“Entitlement is a broad construct, but basically it refers to a desire to get something for nothing,” explained study lead author Joshua Grubbs, assistant professor of psychology at Bowling Green State University in Ohio.
According to Grubbs, entitlement is a personality trait where a person has an exaggerated belief that he or she is vulnerable to disappointment. And when disappointment strikes, it can mean anger, blaming others, social strife, collapsed relationships and depression, Grubbs’ team said.
That’s because entitlement is “really an attitude of ‘deservingness’, without any consideration for earning those things you want,” said Grubbs, who conducted the review while a graduate student in psychology at Case Western Reserve University in Cleveland. “I often describe it as someone saying, ‘I exist, therefore I deserve whatever I want.’”
He said this outlook doesn’t necessarily hinge on wealth. “We observe it across cultures and economic status,” he added. But no matter its source, “entitlement has long been known to be associated with negative emotion and distress,” Grubbs said.
The review of the data uncovered a common three-step pattern of pressures and behavior that often plague entitled individuals.
- There’s a burden of living with the constant threat of failed expectations.
- Adversity tends to cause them to lean even more heavily on an inherent sense of superiority.
- These behaviors just perpetuate the cycle of disappointment, unhappiness, frustration and social turmoil.
“Ambition, drive and high standards are not necessarily symptoms of entitlement at all,” he said. “You can want to be successful and have high standards for yourself while still being humble and grateful. Many of the world’s greatest, most-accomplished leaders have been truly humble people.”
These findings were published in the recent issue of Psychological Bulletin.
This patient is a real “red flag” in my office and I see it all too often. They have a “fix me” attitude and will take no responsibility in their own health care.
The first clue is on the entrance case history. The information is scant or missing. Under chief complaint it will read “back” or some other one-word response. I once had a patient that left all the information blank. When I asked him why he had come in he stated “you’re the doctor, you figure it out”.
The chances of helping “entitled” people are slim, but they need the help just like anyone else that enters my office.

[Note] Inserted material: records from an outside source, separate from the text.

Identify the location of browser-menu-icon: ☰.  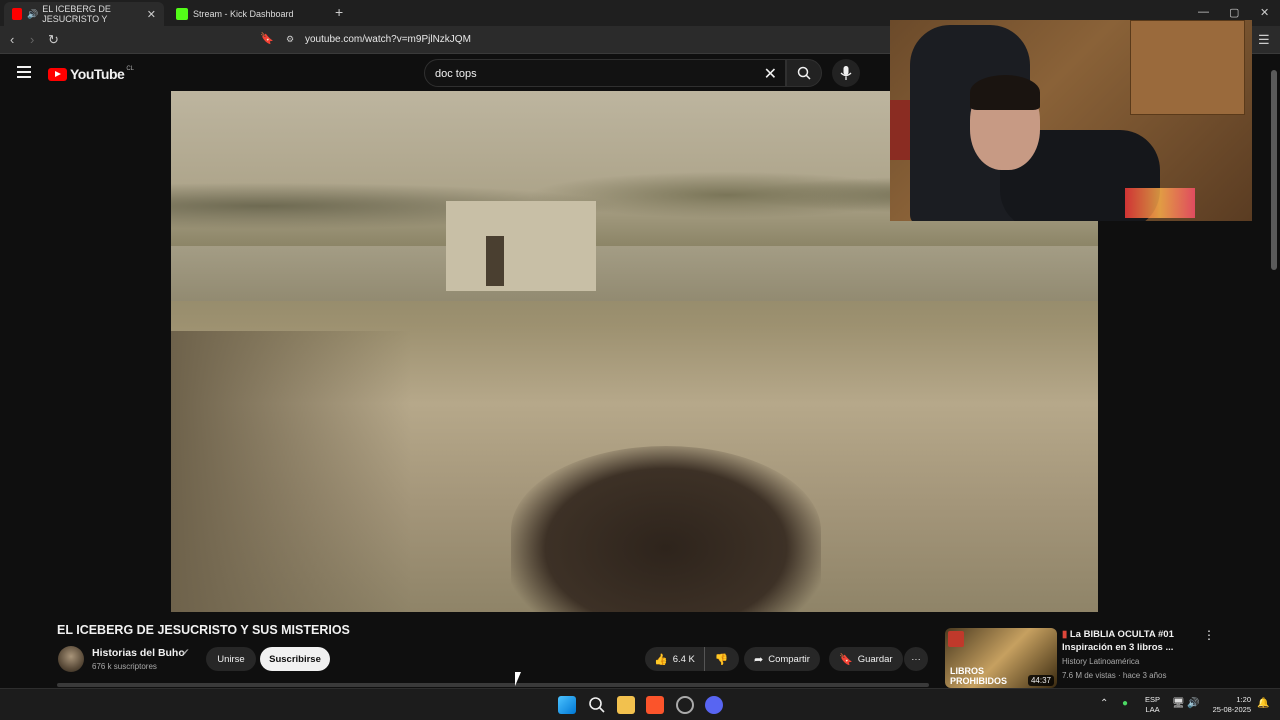
(1264, 40).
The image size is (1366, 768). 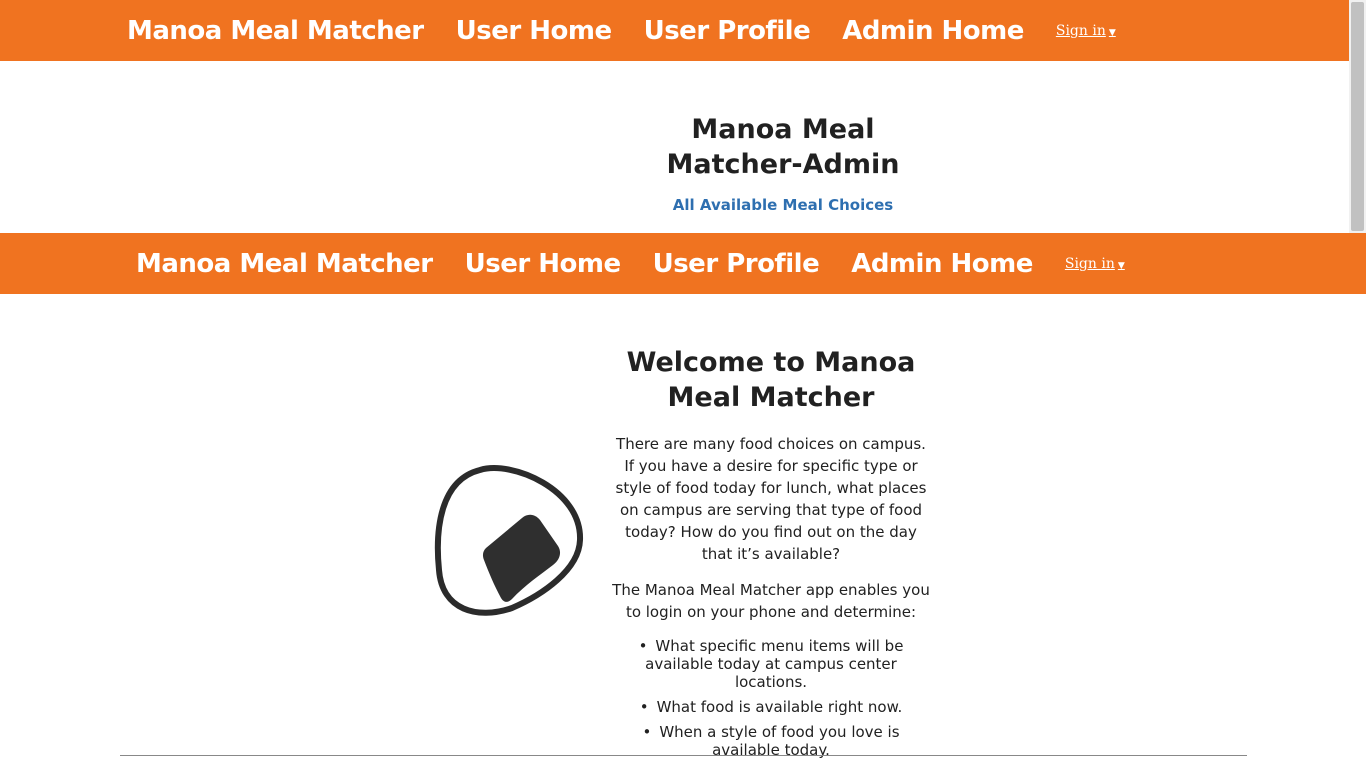 I want to click on welcome-heading: Welcome to Manoa Meal Matcher, so click(x=771, y=380).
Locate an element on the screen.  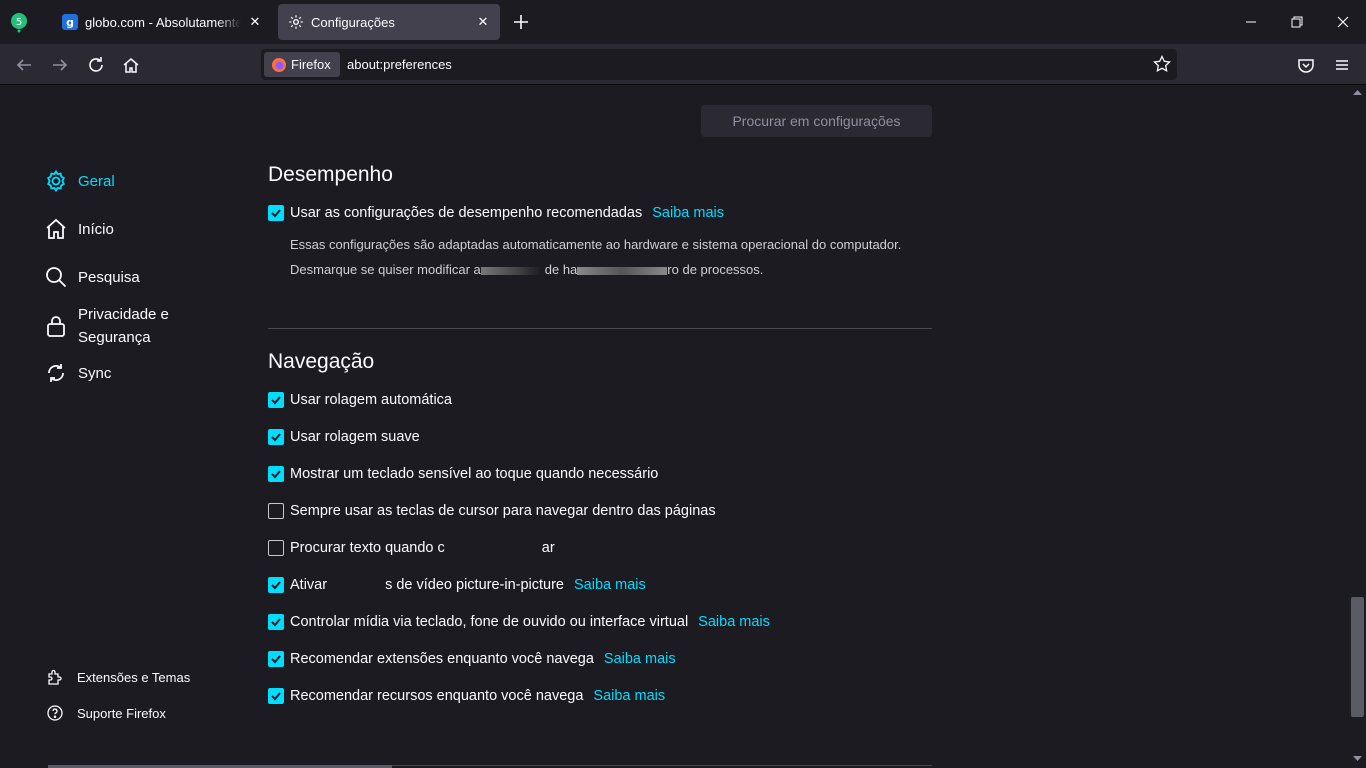
nav-option-row: Usar rolagem automática is located at coordinates (360, 400).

So I give it my best effort all through the initial visit, ignoring the negative feedback until I have finished my evaluation and treatment. However, I do not reschedule this patient. When asked “when do you want to see my again?” I respond “I don’t.” Sometimes that gets through, they realize the value of the care they just received and adjust their attitude accordingly. They often become very good patients, actively participating in their health care. If not, then they got a taste of what could be but can’t get past themselves to reap any benefits and would fail to improve under my care anyway.
The Bottom Line:
Entitled people are difficult to deal with. Just look at our presidential election this year. Some can be helped, most just can’t or won’t see it. It is the nature of the condition.